*Set task:*
Copy out all of the data below word for word, leaving out the pictures.
——
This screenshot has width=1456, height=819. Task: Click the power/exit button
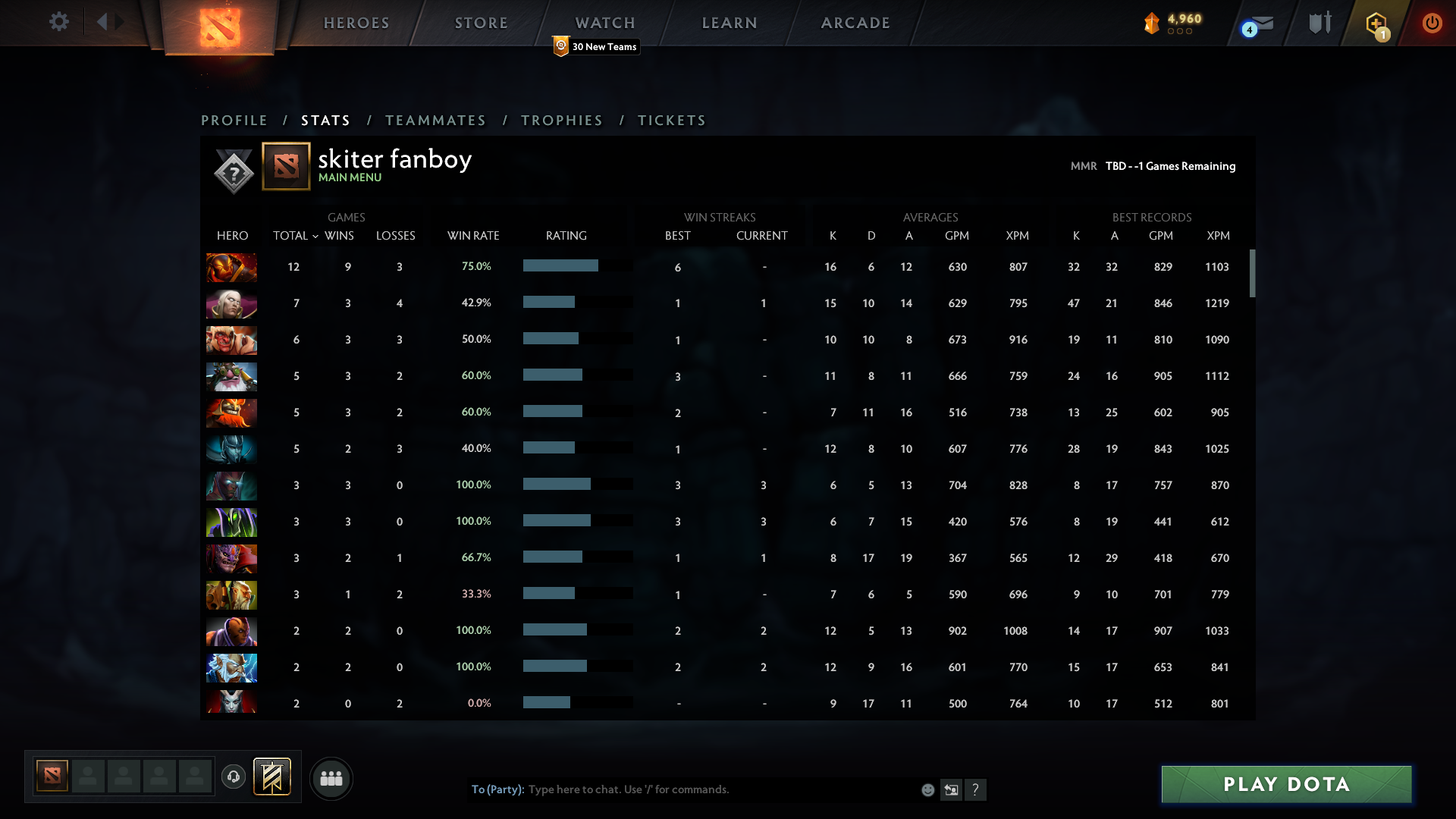tap(1432, 23)
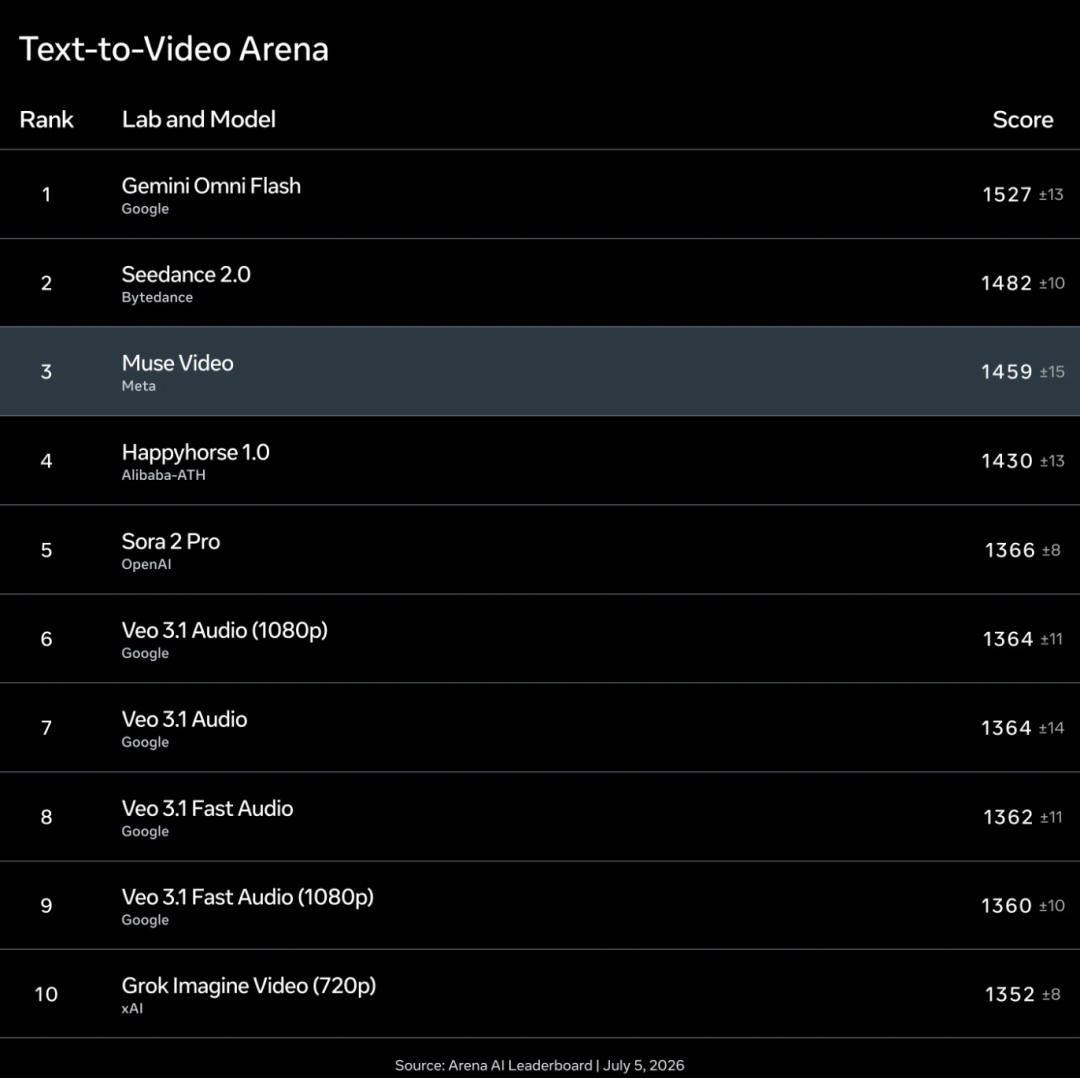Click the Bytedance lab label
The width and height of the screenshot is (1080, 1078).
157,298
——
*Solution for this task:*
This screenshot has width=1456, height=819. Task: Click the power/exit button
tap(1432, 23)
Click the Bytedance lab label
The width and height of the screenshot is (1080, 1078).
157,298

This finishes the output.